Novembre… Plus de trois mois se sont écoulés depuis mon départ de Bray-Dunes, et trois semaines depuis qu’à Mantes-la-Jolie j’ai repris le train pour Paris. Le temps file, et tandis que mon voyage à pied s’émaille de pauses obligées pendant lesquelles mes carnets cessent d’être alimentés, les billets continuent à arriver régulièrement sur ce blog.
Les notes manuscrites prises au jour le jour obéissent forcément à la contrainte du temps présent. Leur écriture est basée sur l’instant. Pour le blog, c’est différent. Dans le cadre de cette traversée nord-sud de la France à pied, j’ai certes pris le parti de rédiger surtout des « billets pointillistes » qui se rattachent à une seule étape ou fragment d’étape. Là aussi la mesure du temps est l’instant. Pourtant, je ne me prive pas complètement de « l’atout de jouer avec le temps » cher à Jacques Lacarrière car les semaines ou les mois écoulés depuis cet instant l’enrichissent de l’expérience d’un futur qui s’est transformé en passé. La réécriture est guidée par le recul.

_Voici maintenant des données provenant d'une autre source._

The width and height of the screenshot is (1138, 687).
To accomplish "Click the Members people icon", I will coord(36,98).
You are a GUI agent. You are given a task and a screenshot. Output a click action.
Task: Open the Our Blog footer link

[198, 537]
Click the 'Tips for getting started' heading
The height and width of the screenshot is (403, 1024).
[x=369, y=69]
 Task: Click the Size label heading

« Dans le carnet où je notais mes impressions au jour le jour, il m’eût été difficile de connaître d’avance les événements du lendemain. Deux ans plus tard, quand je me décidai à écrire le livre qui allait devenir Chemin faisant, je n’étais plus du tout dans les mêmes conditions. Dès la première page du manuscrit, je savais bien que j’étais arrivé sain et sauf au terme du voyage ainsi que tout ce qui m’était advenu jour après jour. Il me paraissait impossible de faire comme si je ne le savais pas. Non pour des raisons de sincérité ou de vérité pure et simple, mais parce que je me serais privé d’un atout : pouvoir jouer avec le temps. » Jacques Lacarrière – Chemin faisant (Fayard, 1997) |
Dans le présent de mes carnets de route, c’est aujourd’hui le 5 novembre 2010. J’ai repris ce matin le train pour Mantes d’où je me suis remis en marche vers le sud, direction Orgerus. À ce jour, les derniers billets publiés sur le blog racontent mon retour en train à Beaurainville, le 4 septembre 2010, et comment mon premier tampon a été apposé sur ma « pseudo-credencial ».

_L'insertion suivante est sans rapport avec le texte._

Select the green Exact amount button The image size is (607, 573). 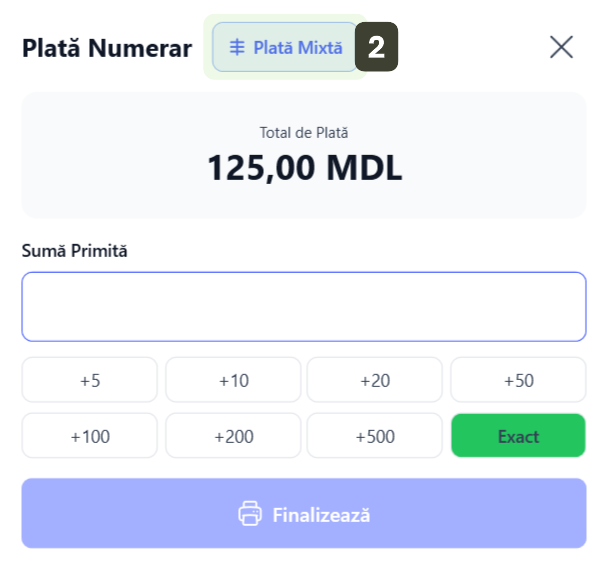(x=518, y=436)
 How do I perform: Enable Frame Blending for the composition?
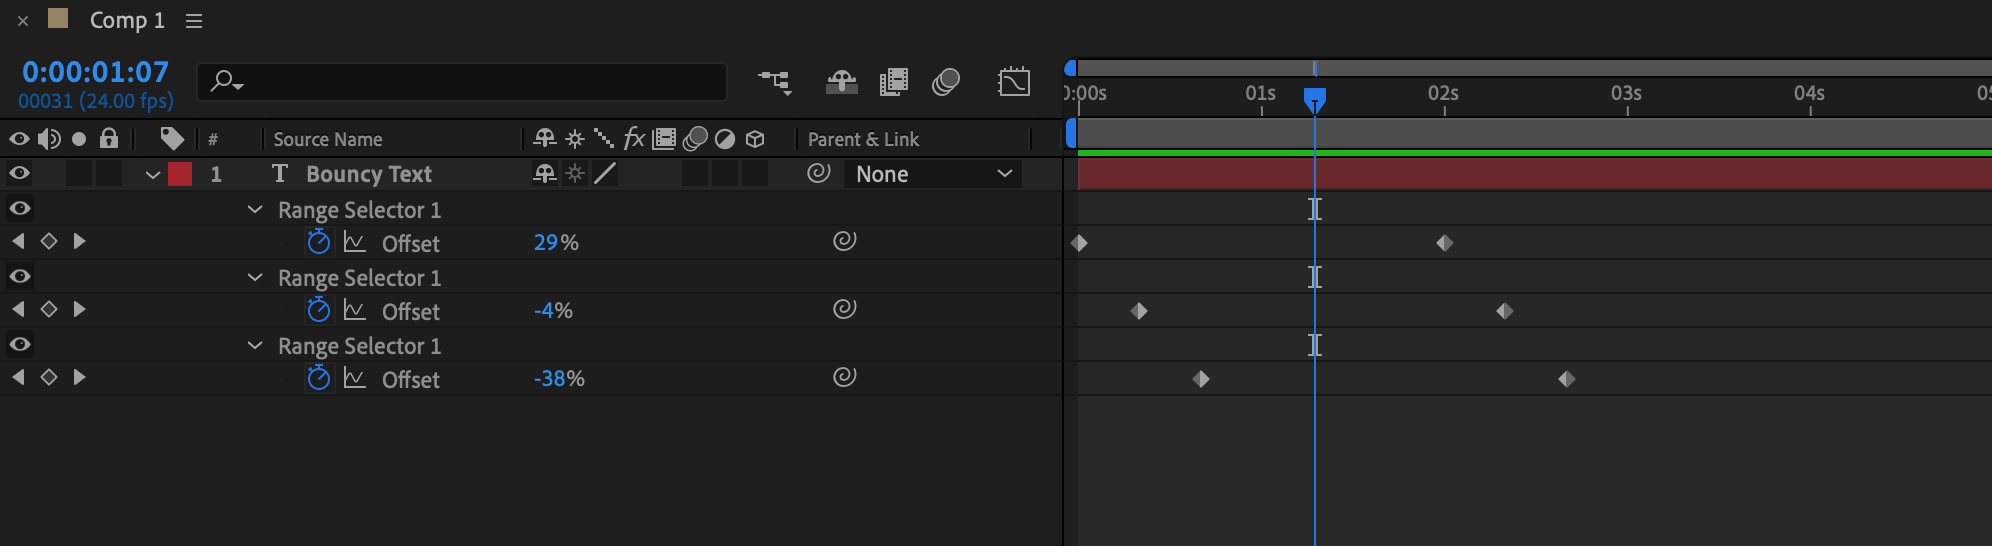click(893, 82)
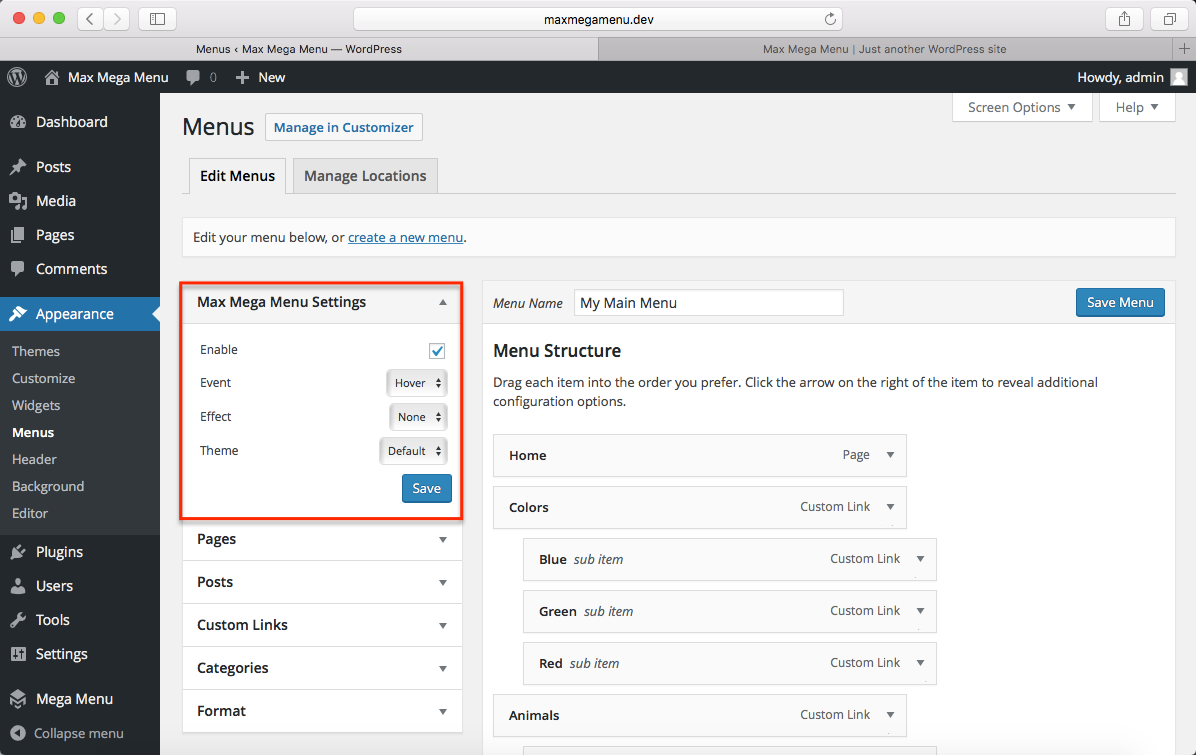Viewport: 1196px width, 755px height.
Task: Reload page using the address bar refresh icon
Action: coord(829,19)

Dans un autre présent, celui de la publication de cet article, nous sommes le 12 février 2011. En quelques sauts de puce hivernaux, je viens d’arriver à Chartres. Quand en parlerai-je ici ? Où en serai-je alors de ce voyage à pied ? Aurai-je franchi quelques étapes supplémentaires vers le sud ou serai-je resté scotché par l’hiver et le travail quotidien ? Est-ce que je me serai « rattrapé » ?
4 septembre, 5 novembre, 12 février… Les deux écritures, conjointes et décalées, dans mes carnets et sur ce blog forment comme un jeu de miroirs, une écriture en abîme.